01Research in Context
What this study did
Song et al. (2022) watched preschoolers with autism for nine months. They asked: what predicts who will grow fastest in expressive language?
The team tested IQ, autism traits, parent talk, and the child’s own starting words. They tracked who gained new words each month.
What they found
Only the child’s baseline expressive language mattered. Kids who already had more words at the start added words the fastest.
IQ scores, autism severity, and how much parents talked did not predict growth. Early language level was the single driver.
How this fits with other research
The result lines up with Rose et al. (2020). That study also found child responsivity—like looking at AAC pictures—beat IQ as a predictor.
It also echoes Gabriels et al. (2001) and Laister et al. (2021). Both showed that early motor imitation and gesture use, not IQ, forecast later spoken words.
Li et al. (2023) seems to disagree.

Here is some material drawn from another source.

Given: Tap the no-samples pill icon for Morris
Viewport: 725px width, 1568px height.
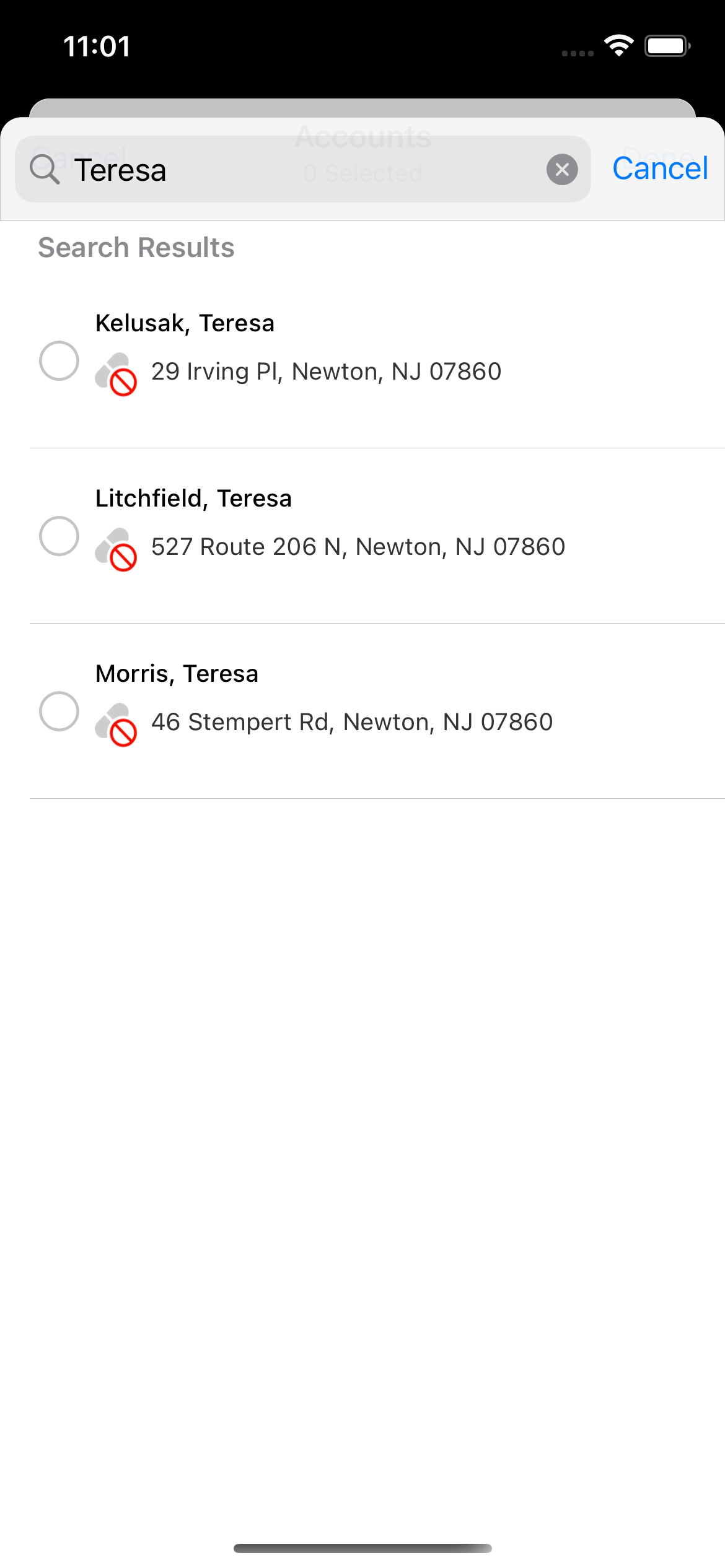Looking at the screenshot, I should 116,725.
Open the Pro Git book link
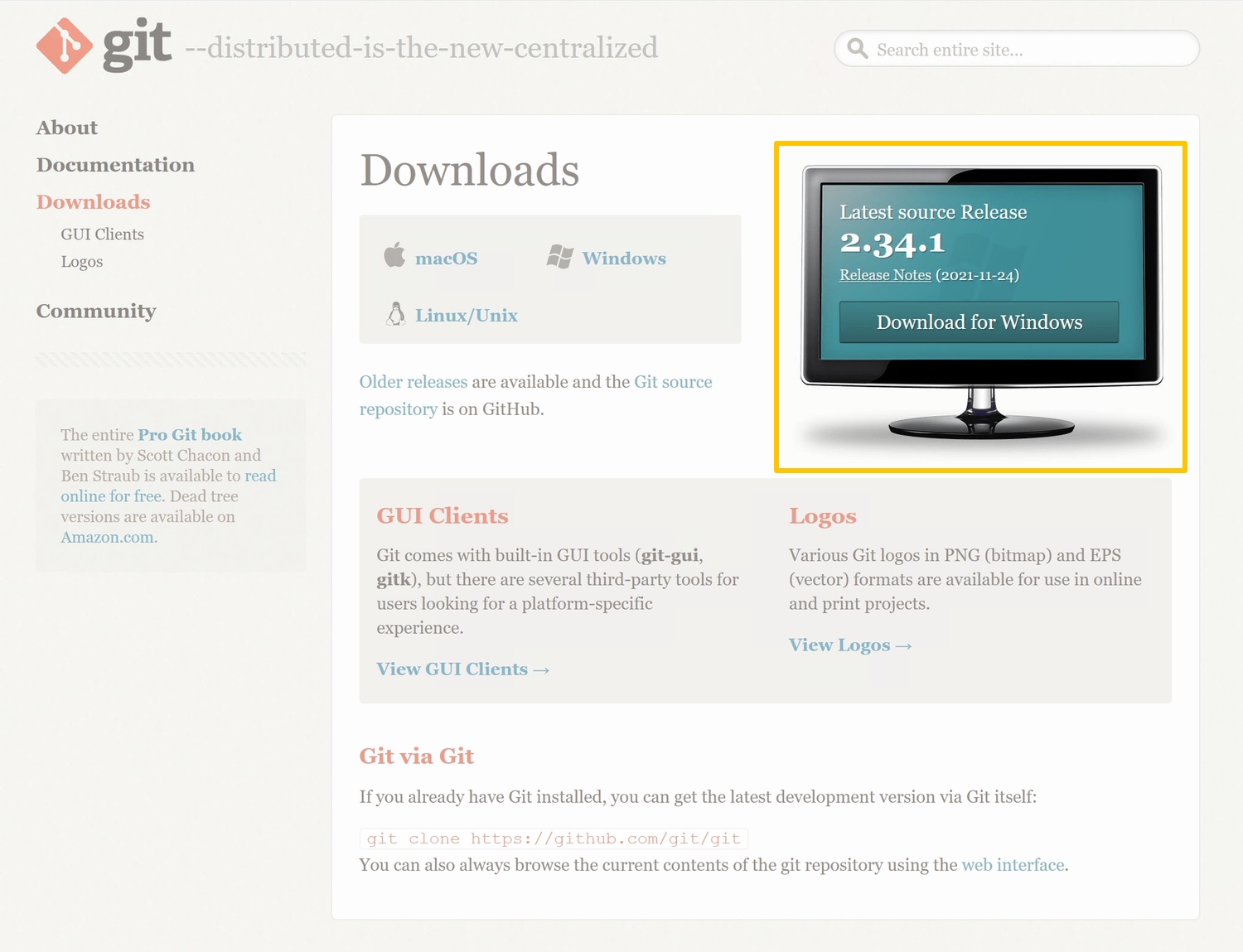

They found gross motor, not expressive language, predicted later autism traits in infants. The clash fades when you see they studied babies and a different outcome—traits, not word growth.
Why it matters
Stop waiting for “higher IQ” or “milder autism” to start language work. Screen every preschooler’s current words, signs, or AAC use at intake. Build intervention around that baseline, not around test scores. The kids with the smallest vocabularies need the most turns right now.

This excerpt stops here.